When you’re the first at anything, it’s a given that people are going to show up to come along for the ride. But when you’re the first openly gay player in the NFL (key word here being openly), well everyone is going to show up at the trough.
There are numerous arguments out there in the mediascape as to whether or not Michael Sam is a pioneer or just another someone with dreams of playing at the highest level. On the surface, there’s nothing that separates Sam from any other rookie, and the fact that he’s gay is certainly something that only matters to the people who felt the need to make news about it.
From the moment late last year when Sam decided to publicly come out prior to the NFL Combine and Draft, all eyes have been not only on him, but on the league. Making the decision when he did was designed to take the sting out of any possible outing by the same media that couldn’t wait to praise him for his bravery.
Now that it’s done, and he achieved his goal of actually being drafted in the seventh round by the St. Louis Rams, the next phase of the Sam Circus begins, as Oprah Winfrey‘s OWN just ordered a reality show centered on Sam as he prepares to earn a spot on the team, something that Rams Head Coach Jeff Fisher says isn’t a guarantee.
“[I]t’s going to be very competitive for him, as it will be for some of the other guys, the later picks, because of the depth and the talent level at the position,” Fisher said. “He’s going to have to come in, and like the rest of his new teammates, these rookies, they’re not in shape. Not in the condition our veterans are in. He’s going to have to work to get in great shape and we’ll blend him in the offseason program and we’ll go.”
Regardless of Fisher’s claim that Sam will be treated like every other rookie fighting for a spot, it’s difficult to accept the idea that the First Team to Draft an Openly Gay Player™ would turn right around and become the First Team to Cut an Openly Gay Player™. Far too much time, money and effort has been spent on making Michael Sam the media darling the pigs at the trough wish for him to be.
Now don’t get me wrong, this isn’t necessarily his fault, all he wants to do is exactly what the hundreds of other players, regardless of sexual orientation, want to do: play in the NFL. While being gay shouldn’t matter, we are reminded daily not only by the endless media coverage, but also the insensitive comments and tweets from people both public and private, that being gay matters…a lot.
Take Amy Kushnir, a co-host of the Dallas morning show The Broadcast, who stormed off-set Wednesday during a debate concerning Sam kissing his boyfriend during last weekend’s draft.
On it’s own, the fact that there was even a debate was ludicrous enough, but the notion that these women felt it was important enough to decry a how a man celebrates something tremendously personal to himself and his loved ones comes off as far more offensive than any one of them could be about a man kissing another man in the first place.
While people expose their own level of narcissism in their offense of men kissing, they take little to no umbrage over the reports of domestic violence reaching epidemic levels in the NFL, most recently surrounding a player for the Carolina Panthers, arrested on charges of domestic violence, accused of strangling, beating and threatening to kill his girlfriend. Somehow two men kissing is more of a danger to young, impressionable football fans than a man punching a woman in the face and threatening to kill her, something that’s happening with far more frequency.

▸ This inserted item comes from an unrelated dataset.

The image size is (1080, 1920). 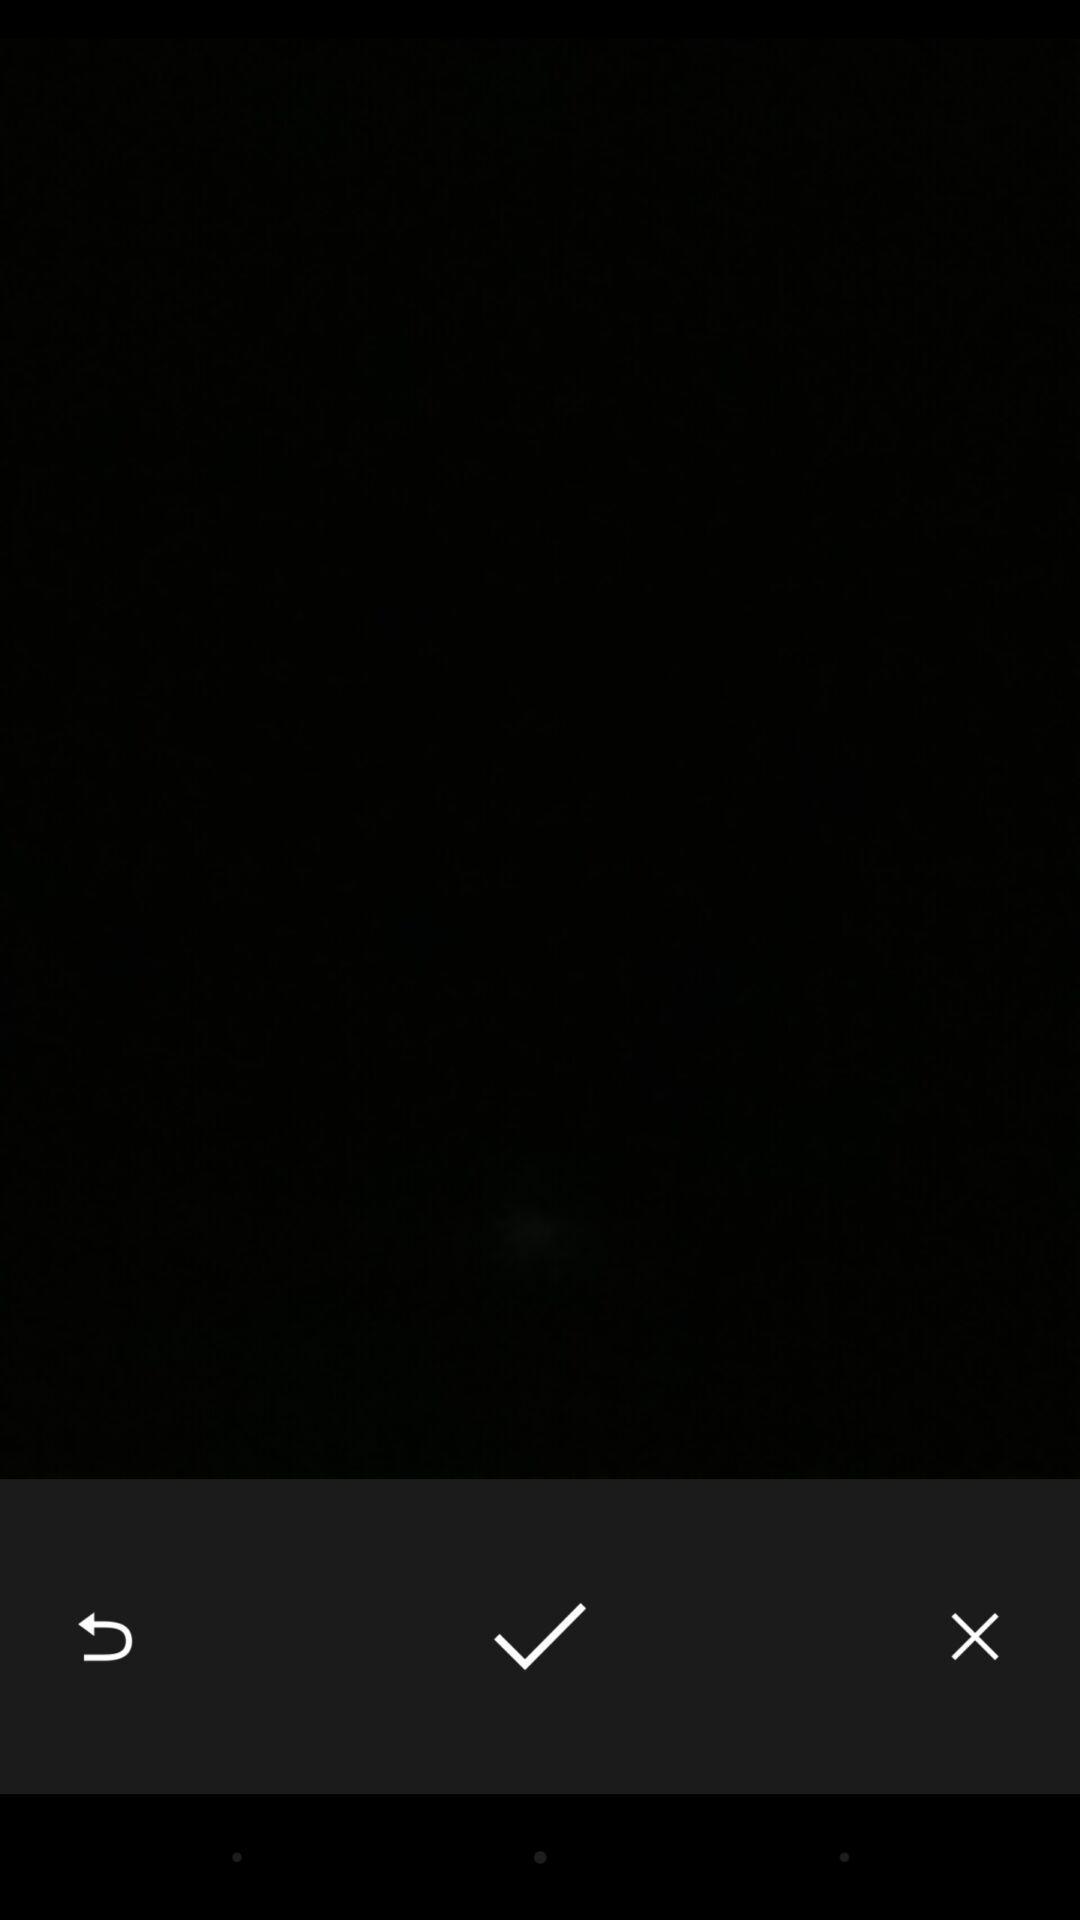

Ultimately, the media drives the boat on this situation, and whether they’re trying to get ratings via shock value, or there’s some other financial benefit in the public attempt to “normalize” a gay man, as long as Michael Sam is a story because of his sexuality, people will show up for tickets to the circus, and that says far more about the public than it does about Michael Sam himself.
In time, if he makes the roster of an NFL team, he will fade into the background of manufactured hysteria and simply be just another football player, with the hope that if he makes the news, it’s because of something he did on the field. If he doesn’t make a roster, we’ll go through the motions of wondering if he was cut for being gay, effectively squeezing the last bit of notoriety out of a man who had less of a choice in the matter than the rest of us.